Exercise:
Retype the entries in full, exactly.

***** Listed records *****

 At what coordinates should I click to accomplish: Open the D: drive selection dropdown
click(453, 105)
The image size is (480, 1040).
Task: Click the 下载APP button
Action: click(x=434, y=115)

*****

Response to the exercise:
 At what coordinates should I click to accomplish: Open the D: drive selection dropdown
click(453, 105)
The image size is (480, 1040).
Task: Click the 下载APP button
Action: click(x=434, y=115)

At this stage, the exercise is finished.